What I am really interested to see is the ISP-side crackdown on piracy that is supposed to be coming in the next several months. If that is even moderately effective I would expect a lot of tears and bellyaching.
 
not making a case for it. just repeating what i read on other forums.. i was 1 of them in 1995 and 1985. if you dont mind im gonna give you a little backround, it may help you see what im sayin...
when i was 9 i was introduced to computers, this was when they were nothing but a tech trend (1979), by 80 i had my own sinclair Z80, by 16 i could program basic, understood hex coding basics and i rewote the odd game with hex edits and passed em on to BBs groups and so on.
right up until 2001 when i got a knock on the door, by the boys in blue. as you can guess i was reduced to playing on console for a while. but the day after my suspension was up i got an amd 6000x2 6600gt 1 gig of ram setup... but i havent copied a game since. thats why i say cut em off at the source.

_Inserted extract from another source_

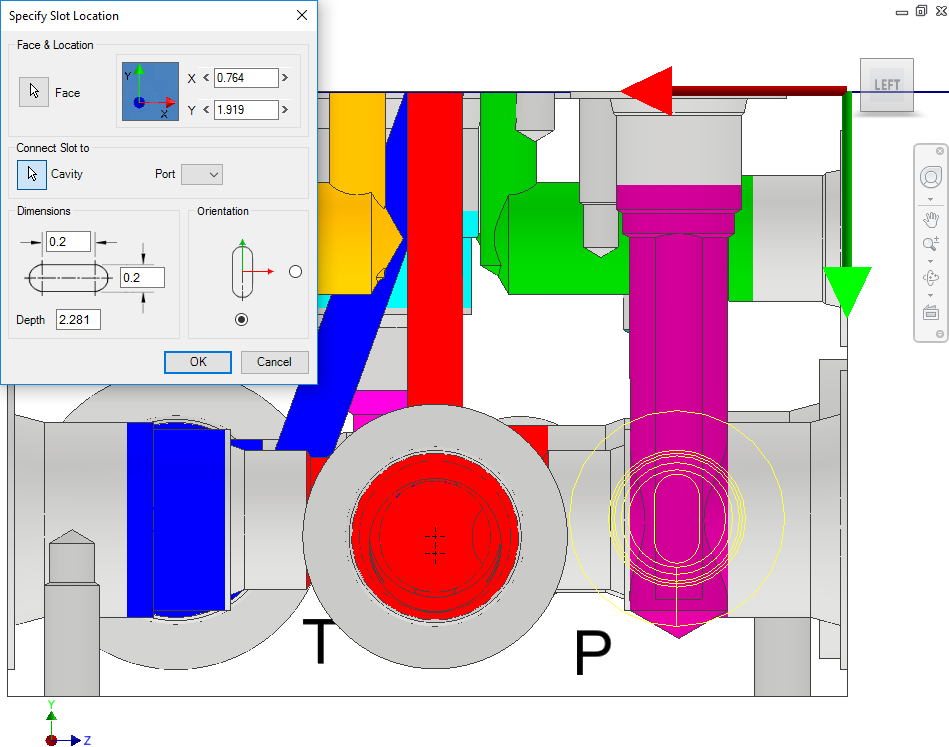Viewport: 949px width, 747px height.
Task: Switch to the LEFT view cube face
Action: (x=886, y=85)

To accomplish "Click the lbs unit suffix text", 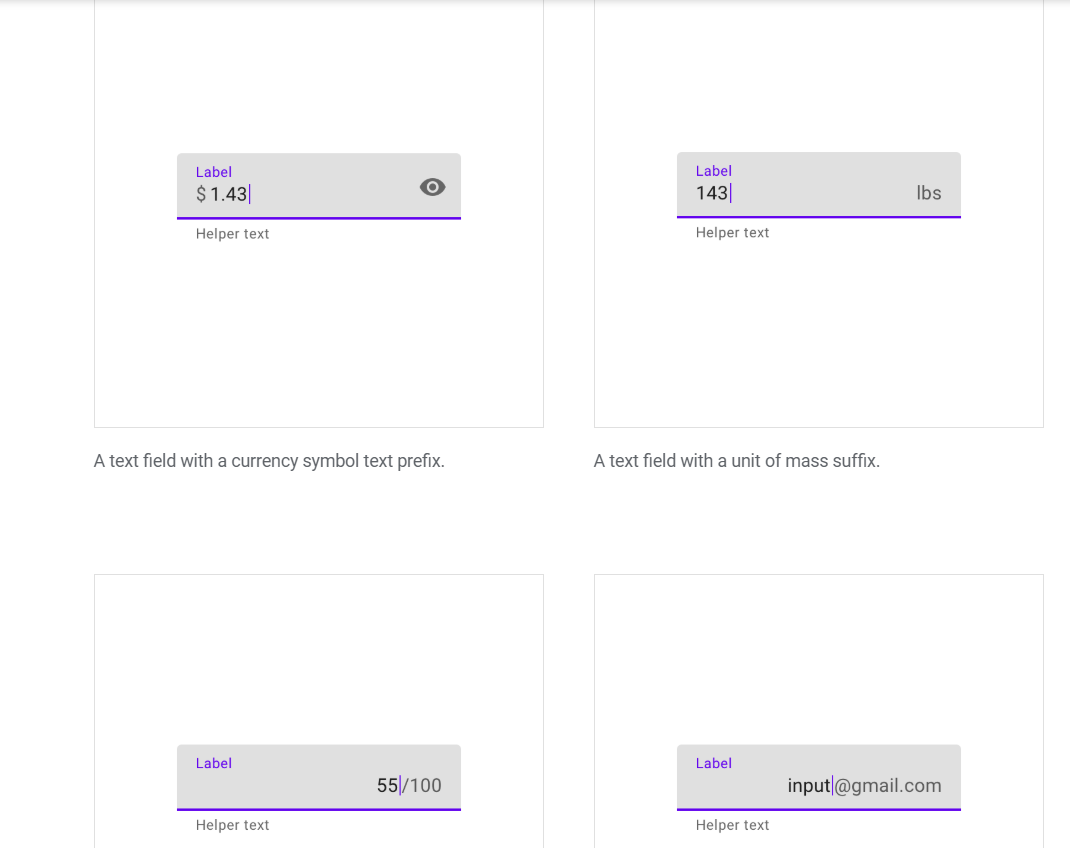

i always said there aint many on here like me and im on a pretty exclusive data base... today all i do is play games i legitimately buy not because im scared they will come again coz im pretty sure they wont and im reasonably sure i wouldn't be dumb enough to get caught red handed again. but because im much more selective about the games i choose to play and what value they offer online...
currently i have over 1000 hours on cod4 (got that the day of release and still play today) and bfbc2 with 400 hours. as well as a fair steam collection with around 1000 hours between em... back in the day there was no net, well for average joe. i was both lucky and unlucky in 1988 as i belonged to a group who had what we now call net access, via BBS bulletin boards and is how i started.

it wasnt till we could communicate that things took off.
back in 1984 a spectrum game cost 1.99 i had over 500 of em by 1986 i had a similar amount for my atari. i moved over to amiga and copied well over 1000 games they day i got caught, i had 2 copied games in my then flat and thats what they charged me for. the fine i got wasnt huge by any standard... a few hundred pounds, but if they had of found everything, i think it would have been a 6 month jail term... lucky for me i had just sold everything the previous week as i was then considering buying a pc.

so as you can see i do have a personal angle on piracy... there was no games industry back then or at least not much of 1. activision and electronic arts were around back then 2. the difference is today them companies are worth billions. back then, they were worth a hundred million, if that...

i know the isp crack down wont work because the companies are capitalists and will not stand for loosing customers... 1s they start having to up prices because less and less people join em, they will change there tune.

but people have to be willing to stand up to em. and by the looks of it theres already a sizable group forming. accusing the isp's of doing the mpaa and so ons work for em by, bypassing laws that are already in place to combat piracy. there are enough copyright laws already and is the reason why i think the isp thing is gonna fail.
the police have to get a warrant that proves that a crime is in progress b4 they can issue a wire tap for a criminal investigation... yet the isp's think they can spy on your communications and do this without a warrant via your internet. it cant legally be done without a court order for the law, so how will a private company do it without due legal process? they cant... as far as i know...

 


I think a lot of the success of the ISP-side approach is going to depend on if, say, 50% of the ISP providers adopt similar policies vice 95%. You're right though if there is reasonable alternative in any area, then all the crackdown will serve to do is drive customers away from company X to company Y and I don't see that being ferociously enforced.

Cool post btw. I think you have an interesting point about ISP's wanting to spy on user activity to some broad extent, although this push in general toward ISP's monitoring their own customers comes from the music and movie industries primarily. I think it will be an interesting situation to watch as it pans out.